Construit en bois sur une structure métallique reposant sur des longrines, le pont a subi pendant des années les effets des fortes pluies, des crues de la rivière Douigny et des débris de bois transportés par les eaux. Plusieurs éléments métalliques ont été endommagés ou arrachés, fragilisant considérablement l’ouvrage.

Le tablier du pont est également très dégradé. De larges espaces sont visibles entre les éléments de la structure, rendant la traversée difficile aussi bien pour les véhicules que pour les piétons. Chaque passage exige une grande prudence, car la moindre erreur pourrait avoir de graves conséquences.

Pour les habitants, les transporteurs et les opérateurs économiques, cette situation devient préoccupante. Cet axe est indispensable pour les déplacements entre Tchibanga et Moabi ainsi que pour le transport des marchandises. Son mauvais état menace donc à la fois la sécurité des populations et l’activité économique locale.

L’inquiétude grandit davantage avec l’arrivée de la période estivale. Après la saison des pluies, les déplacements devraient augmenter avec la présence des vacanciers et un trafic plus important sur cette route.
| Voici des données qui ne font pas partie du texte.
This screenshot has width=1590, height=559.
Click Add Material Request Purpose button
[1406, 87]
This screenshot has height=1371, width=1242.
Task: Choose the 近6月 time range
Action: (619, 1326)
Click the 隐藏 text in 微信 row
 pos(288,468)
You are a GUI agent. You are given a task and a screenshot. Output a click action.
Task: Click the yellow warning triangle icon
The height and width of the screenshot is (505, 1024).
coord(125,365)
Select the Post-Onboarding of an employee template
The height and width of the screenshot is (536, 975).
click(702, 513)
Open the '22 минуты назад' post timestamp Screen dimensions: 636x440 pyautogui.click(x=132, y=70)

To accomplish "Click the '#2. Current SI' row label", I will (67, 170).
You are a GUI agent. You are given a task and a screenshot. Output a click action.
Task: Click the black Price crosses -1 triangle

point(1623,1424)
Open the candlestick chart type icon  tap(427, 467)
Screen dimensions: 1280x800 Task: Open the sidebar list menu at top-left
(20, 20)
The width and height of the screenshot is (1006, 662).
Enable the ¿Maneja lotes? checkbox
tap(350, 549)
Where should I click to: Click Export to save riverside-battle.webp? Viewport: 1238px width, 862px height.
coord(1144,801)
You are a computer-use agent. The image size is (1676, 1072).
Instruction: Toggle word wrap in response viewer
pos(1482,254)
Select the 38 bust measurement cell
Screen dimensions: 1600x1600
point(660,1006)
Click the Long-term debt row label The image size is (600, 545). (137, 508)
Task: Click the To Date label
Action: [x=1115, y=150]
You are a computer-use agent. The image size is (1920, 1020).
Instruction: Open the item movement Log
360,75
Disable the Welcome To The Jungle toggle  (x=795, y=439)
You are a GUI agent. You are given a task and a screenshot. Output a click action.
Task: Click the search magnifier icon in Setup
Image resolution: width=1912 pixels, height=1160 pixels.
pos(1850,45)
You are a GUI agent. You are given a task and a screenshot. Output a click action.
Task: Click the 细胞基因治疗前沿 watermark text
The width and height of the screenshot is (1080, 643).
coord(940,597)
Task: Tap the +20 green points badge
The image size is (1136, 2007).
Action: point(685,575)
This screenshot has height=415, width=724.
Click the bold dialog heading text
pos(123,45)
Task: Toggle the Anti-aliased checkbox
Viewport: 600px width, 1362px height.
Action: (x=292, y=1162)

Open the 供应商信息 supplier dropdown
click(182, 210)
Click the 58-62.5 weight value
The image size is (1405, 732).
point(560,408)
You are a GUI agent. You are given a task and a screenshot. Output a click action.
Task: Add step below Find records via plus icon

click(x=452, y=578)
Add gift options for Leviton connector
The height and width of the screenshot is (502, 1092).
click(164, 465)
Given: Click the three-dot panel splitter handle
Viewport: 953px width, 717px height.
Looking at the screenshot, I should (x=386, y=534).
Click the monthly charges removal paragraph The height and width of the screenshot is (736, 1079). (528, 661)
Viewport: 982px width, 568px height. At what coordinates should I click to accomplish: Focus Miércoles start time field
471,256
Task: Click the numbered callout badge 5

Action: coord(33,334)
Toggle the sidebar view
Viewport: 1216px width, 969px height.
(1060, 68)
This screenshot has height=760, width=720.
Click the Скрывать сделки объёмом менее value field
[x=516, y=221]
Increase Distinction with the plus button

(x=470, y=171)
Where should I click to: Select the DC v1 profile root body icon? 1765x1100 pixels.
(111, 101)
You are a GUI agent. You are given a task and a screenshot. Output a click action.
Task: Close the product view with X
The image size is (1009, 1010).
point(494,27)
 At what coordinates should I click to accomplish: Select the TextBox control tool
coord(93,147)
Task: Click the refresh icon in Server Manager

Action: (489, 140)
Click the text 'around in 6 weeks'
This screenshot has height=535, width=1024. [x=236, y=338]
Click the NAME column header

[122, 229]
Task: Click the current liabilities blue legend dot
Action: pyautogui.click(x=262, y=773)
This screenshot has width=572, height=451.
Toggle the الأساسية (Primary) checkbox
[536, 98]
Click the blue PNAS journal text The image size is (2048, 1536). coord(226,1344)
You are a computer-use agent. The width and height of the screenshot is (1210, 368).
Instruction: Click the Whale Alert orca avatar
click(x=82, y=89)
Face à ce risque, les populations demandent une intervention rapide des autorités afin d’éviter un accident. Au-delà des réparations ponctuelles, plusieurs voix plaident pour la construction d’un pont métallique moderne, plus solide et mieux adapté aux conditions climatiques de la région.

Pour de nombreux usagers, le pont de la Douigny est aujourd’hui un dossier prioritaire qui nécessite des solutions durables pour garantir la sécurité de tous.